_EXERCISE REQUIREMENTS_:
Update the data below by replacing every "titlebar" with "title bar", leaving everything else as it is.

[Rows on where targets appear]
## begin
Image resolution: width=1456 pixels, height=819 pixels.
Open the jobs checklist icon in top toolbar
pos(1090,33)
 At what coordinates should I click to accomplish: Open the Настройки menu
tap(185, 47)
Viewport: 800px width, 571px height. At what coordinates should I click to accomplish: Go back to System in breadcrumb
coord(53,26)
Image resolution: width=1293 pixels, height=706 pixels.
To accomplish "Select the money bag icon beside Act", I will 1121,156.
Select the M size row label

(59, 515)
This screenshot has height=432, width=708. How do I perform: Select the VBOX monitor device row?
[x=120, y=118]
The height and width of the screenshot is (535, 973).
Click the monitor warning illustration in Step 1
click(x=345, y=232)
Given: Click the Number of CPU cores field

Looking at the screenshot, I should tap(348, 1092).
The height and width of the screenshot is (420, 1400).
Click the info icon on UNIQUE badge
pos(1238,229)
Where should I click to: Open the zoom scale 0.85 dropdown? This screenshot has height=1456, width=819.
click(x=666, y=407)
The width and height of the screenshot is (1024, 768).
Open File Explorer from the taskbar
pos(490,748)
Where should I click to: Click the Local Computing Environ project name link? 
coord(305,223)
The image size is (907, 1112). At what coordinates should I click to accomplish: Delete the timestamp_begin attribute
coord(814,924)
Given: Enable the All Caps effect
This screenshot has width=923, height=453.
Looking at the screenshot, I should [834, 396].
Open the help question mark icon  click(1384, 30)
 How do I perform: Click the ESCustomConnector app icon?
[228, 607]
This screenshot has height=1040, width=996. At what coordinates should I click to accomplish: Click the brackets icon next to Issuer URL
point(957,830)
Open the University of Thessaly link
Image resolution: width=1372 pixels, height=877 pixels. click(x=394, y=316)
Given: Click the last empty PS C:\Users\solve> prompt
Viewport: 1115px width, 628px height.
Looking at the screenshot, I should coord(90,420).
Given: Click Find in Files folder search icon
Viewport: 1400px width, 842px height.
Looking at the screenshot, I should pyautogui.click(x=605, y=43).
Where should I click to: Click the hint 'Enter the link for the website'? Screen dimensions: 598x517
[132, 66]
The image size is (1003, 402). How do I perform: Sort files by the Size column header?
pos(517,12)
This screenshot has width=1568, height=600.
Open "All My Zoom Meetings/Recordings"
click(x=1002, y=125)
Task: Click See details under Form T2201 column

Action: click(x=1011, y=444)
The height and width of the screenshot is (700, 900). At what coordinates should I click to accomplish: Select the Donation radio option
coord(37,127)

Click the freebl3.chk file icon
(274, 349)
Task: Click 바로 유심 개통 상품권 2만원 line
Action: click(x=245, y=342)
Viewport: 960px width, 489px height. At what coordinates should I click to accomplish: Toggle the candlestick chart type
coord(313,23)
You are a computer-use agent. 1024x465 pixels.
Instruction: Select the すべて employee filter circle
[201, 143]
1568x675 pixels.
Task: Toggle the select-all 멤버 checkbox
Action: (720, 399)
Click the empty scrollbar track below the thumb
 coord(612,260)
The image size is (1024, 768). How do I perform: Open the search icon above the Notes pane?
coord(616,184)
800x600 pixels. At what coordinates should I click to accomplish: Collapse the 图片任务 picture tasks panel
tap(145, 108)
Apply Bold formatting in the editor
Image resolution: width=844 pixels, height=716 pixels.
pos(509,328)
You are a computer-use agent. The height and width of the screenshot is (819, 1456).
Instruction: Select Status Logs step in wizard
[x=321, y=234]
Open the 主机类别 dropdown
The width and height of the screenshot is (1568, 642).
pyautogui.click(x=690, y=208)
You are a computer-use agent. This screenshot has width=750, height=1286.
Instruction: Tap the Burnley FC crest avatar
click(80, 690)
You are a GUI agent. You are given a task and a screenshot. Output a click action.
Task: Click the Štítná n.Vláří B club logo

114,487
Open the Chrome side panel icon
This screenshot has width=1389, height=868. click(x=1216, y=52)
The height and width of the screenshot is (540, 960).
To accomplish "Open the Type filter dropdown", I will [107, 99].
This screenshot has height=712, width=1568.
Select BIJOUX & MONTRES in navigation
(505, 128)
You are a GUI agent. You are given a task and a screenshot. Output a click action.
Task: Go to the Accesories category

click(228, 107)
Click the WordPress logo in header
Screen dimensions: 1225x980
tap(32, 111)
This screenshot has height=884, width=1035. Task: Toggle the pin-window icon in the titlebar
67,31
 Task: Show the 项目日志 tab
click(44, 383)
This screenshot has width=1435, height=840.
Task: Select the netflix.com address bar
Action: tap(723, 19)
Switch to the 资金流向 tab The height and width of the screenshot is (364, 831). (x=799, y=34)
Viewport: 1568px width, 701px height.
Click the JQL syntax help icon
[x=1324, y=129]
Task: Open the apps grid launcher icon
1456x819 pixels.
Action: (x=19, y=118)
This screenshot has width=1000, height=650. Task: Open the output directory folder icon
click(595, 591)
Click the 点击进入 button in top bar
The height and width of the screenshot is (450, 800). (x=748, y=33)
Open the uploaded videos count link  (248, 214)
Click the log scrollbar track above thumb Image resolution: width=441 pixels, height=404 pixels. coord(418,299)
## end
_RESULT FOR THIS EXERCISE_:
Image resolution: width=1456 pixels, height=819 pixels.
Open the jobs checklist icon in top toolbar
pos(1090,33)
 At what coordinates should I click to accomplish: Open the Настройки menu
tap(185, 47)
Viewport: 800px width, 571px height. At what coordinates should I click to accomplish: Go back to System in breadcrumb
coord(53,26)
Image resolution: width=1293 pixels, height=706 pixels.
To accomplish "Select the money bag icon beside Act", I will 1121,156.
Select the M size row label

(59, 515)
This screenshot has height=432, width=708. How do I perform: Select the VBOX monitor device row?
[x=120, y=118]
The height and width of the screenshot is (535, 973).
Click the monitor warning illustration in Step 1
click(x=345, y=232)
Given: Click the Number of CPU cores field

Looking at the screenshot, I should tap(348, 1092).
The height and width of the screenshot is (420, 1400).
Click the info icon on UNIQUE badge
pos(1238,229)
Where should I click to: Open the zoom scale 0.85 dropdown? This screenshot has height=1456, width=819.
click(x=666, y=407)
The width and height of the screenshot is (1024, 768).
Open File Explorer from the taskbar
pos(490,748)
Where should I click to: Click the Local Computing Environ project name link? 
coord(305,223)
The image size is (907, 1112). At what coordinates should I click to accomplish: Delete the timestamp_begin attribute
coord(814,924)
Given: Enable the All Caps effect
This screenshot has width=923, height=453.
Looking at the screenshot, I should [834, 396].
Open the help question mark icon  click(1384, 30)
 How do I perform: Click the ESCustomConnector app icon?
[228, 607]
This screenshot has height=1040, width=996. At what coordinates should I click to accomplish: Click the brackets icon next to Issuer URL
point(957,830)
Open the University of Thessaly link
Image resolution: width=1372 pixels, height=877 pixels. click(x=394, y=316)
Given: Click the last empty PS C:\Users\solve> prompt
Viewport: 1115px width, 628px height.
Looking at the screenshot, I should coord(90,420).
Given: Click Find in Files folder search icon
Viewport: 1400px width, 842px height.
Looking at the screenshot, I should pyautogui.click(x=605, y=43).
Where should I click to: Click the hint 'Enter the link for the website'? Screen dimensions: 598x517
[132, 66]
The image size is (1003, 402). How do I perform: Sort files by the Size column header?
pos(517,12)
This screenshot has width=1568, height=600.
Open "All My Zoom Meetings/Recordings"
click(x=1002, y=125)
Task: Click See details under Form T2201 column

Action: click(x=1011, y=444)
The height and width of the screenshot is (700, 900). At what coordinates should I click to accomplish: Select the Donation radio option
coord(37,127)

Click the freebl3.chk file icon
(274, 349)
Task: Click 바로 유심 개통 상품권 2만원 line
Action: click(x=245, y=342)
Viewport: 960px width, 489px height. At what coordinates should I click to accomplish: Toggle the candlestick chart type
coord(313,23)
You are a computer-use agent. 1024x465 pixels.
Instruction: Select the すべて employee filter circle
[201, 143]
1568x675 pixels.
Task: Toggle the select-all 멤버 checkbox
Action: (720, 399)
Click the empty scrollbar track below the thumb
 coord(612,260)
The image size is (1024, 768). How do I perform: Open the search icon above the Notes pane?
coord(616,184)
800x600 pixels. At what coordinates should I click to accomplish: Collapse the 图片任务 picture tasks panel
tap(145, 108)
Apply Bold formatting in the editor
Image resolution: width=844 pixels, height=716 pixels.
pos(509,328)
You are a computer-use agent. The height and width of the screenshot is (819, 1456).
Instruction: Select Status Logs step in wizard
[x=321, y=234]
Open the 主机类别 dropdown
The width and height of the screenshot is (1568, 642).
pyautogui.click(x=690, y=208)
You are a computer-use agent. This screenshot has width=750, height=1286.
Instruction: Tap the Burnley FC crest avatar
click(80, 690)
You are a GUI agent. You are given a task and a screenshot. Output a click action.
Task: Click the Štítná n.Vláří B club logo

114,487
Open the Chrome side panel icon
This screenshot has width=1389, height=868. click(x=1216, y=52)
The height and width of the screenshot is (540, 960).
To accomplish "Open the Type filter dropdown", I will [107, 99].
This screenshot has height=712, width=1568.
Select BIJOUX & MONTRES in navigation
(505, 128)
You are a GUI agent. You are given a task and a screenshot. Output a click action.
Task: Go to the Accesories category

click(228, 107)
Click the WordPress logo in header
Screen dimensions: 1225x980
tap(32, 111)
This screenshot has height=884, width=1035. Task: Toggle the pin-window icon in the title bar
67,31
 Task: Show the 项目日志 tab
click(44, 383)
This screenshot has width=1435, height=840.
Task: Select the netflix.com address bar
Action: tap(723, 19)
Switch to the 资金流向 tab The height and width of the screenshot is (364, 831). (x=799, y=34)
Viewport: 1568px width, 701px height.
Click the JQL syntax help icon
[x=1324, y=129]
Task: Open the apps grid launcher icon
1456x819 pixels.
Action: (x=19, y=118)
This screenshot has width=1000, height=650. Task: Open the output directory folder icon
click(595, 591)
Click the 点击进入 button in top bar
The height and width of the screenshot is (450, 800). (x=748, y=33)
Open the uploaded videos count link  (248, 214)
Click the log scrollbar track above thumb Image resolution: width=441 pixels, height=404 pixels. coord(418,299)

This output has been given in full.